Among the lands in the path of the corridors are six national wildlife refuges, three national parks, seven national monuments and more than 60 current and proposed wilderness areas. In New Mexico, the impacted areas include the Sevilleta National Wildlife Refuge and the Organ Mountain foothills. Over in Utah's part of the Four Corners, the Grand Staircase-Escalante National Monument, created over the strident opposition of Big Energy, would be sliced by a corridor.

National environmental organizations, naturally, have raised their voices against the plan. "The Energy Department needs to seriously evaluate alternatives to minimize the number of corridors and maximize use of renewable energy, and it should include requirements to presumptively limit all projects to designated corridors," says the Wilderness Society.

Oh, shut up, say the Bushies; this is in the national interest.

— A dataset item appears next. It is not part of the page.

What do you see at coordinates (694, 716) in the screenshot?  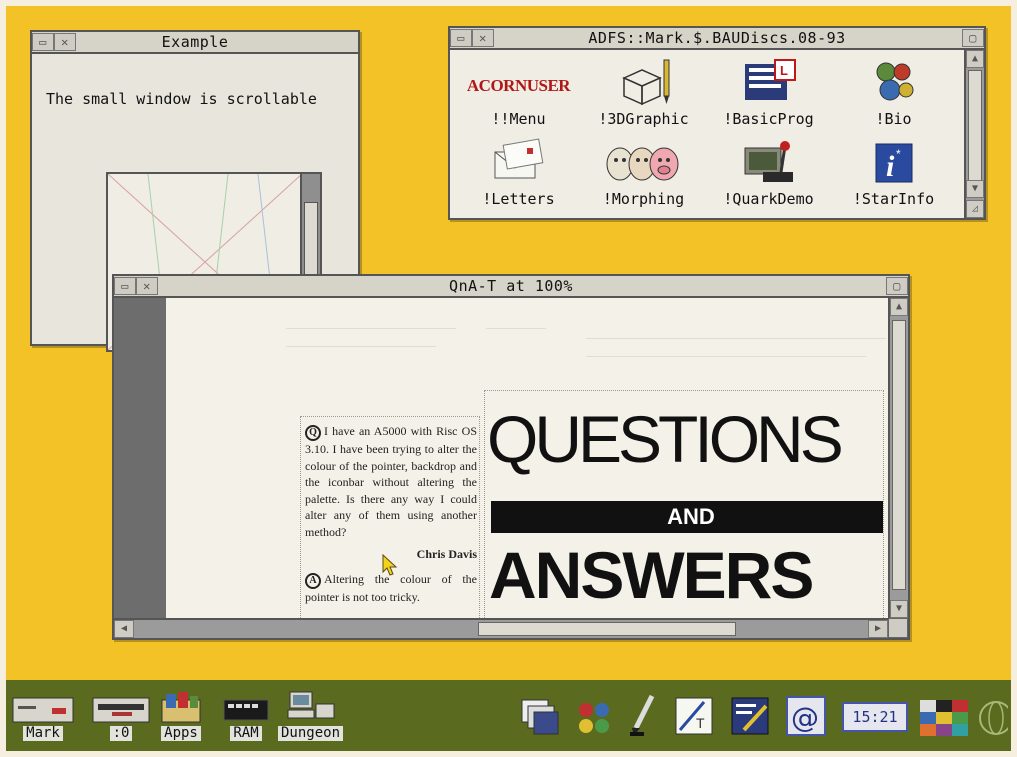 I see `iconbar-task-draw: T` at bounding box center [694, 716].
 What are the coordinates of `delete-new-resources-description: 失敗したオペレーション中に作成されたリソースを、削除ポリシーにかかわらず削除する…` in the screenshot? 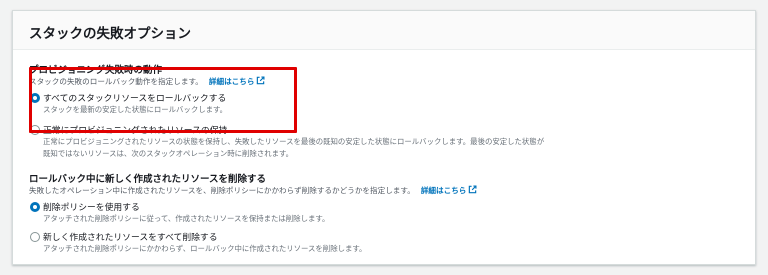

Well, it's certainly in someone's interest. And as long as petro-plutocrats George W. Bush and Dick Cheney occupy the two highest offices in the land, the land isn't safe from the oil, gas and coal industries.

The plan is still in the public-comment period — and at some point it'll need money from Congress. That's where Jeff Bingaman, chairman of the Senate Energy and Natural Resources Committee, and Tom Udall, a member of the House Appropriations Committee, should demand a plan better suited to the energy policies of today and tomorrow.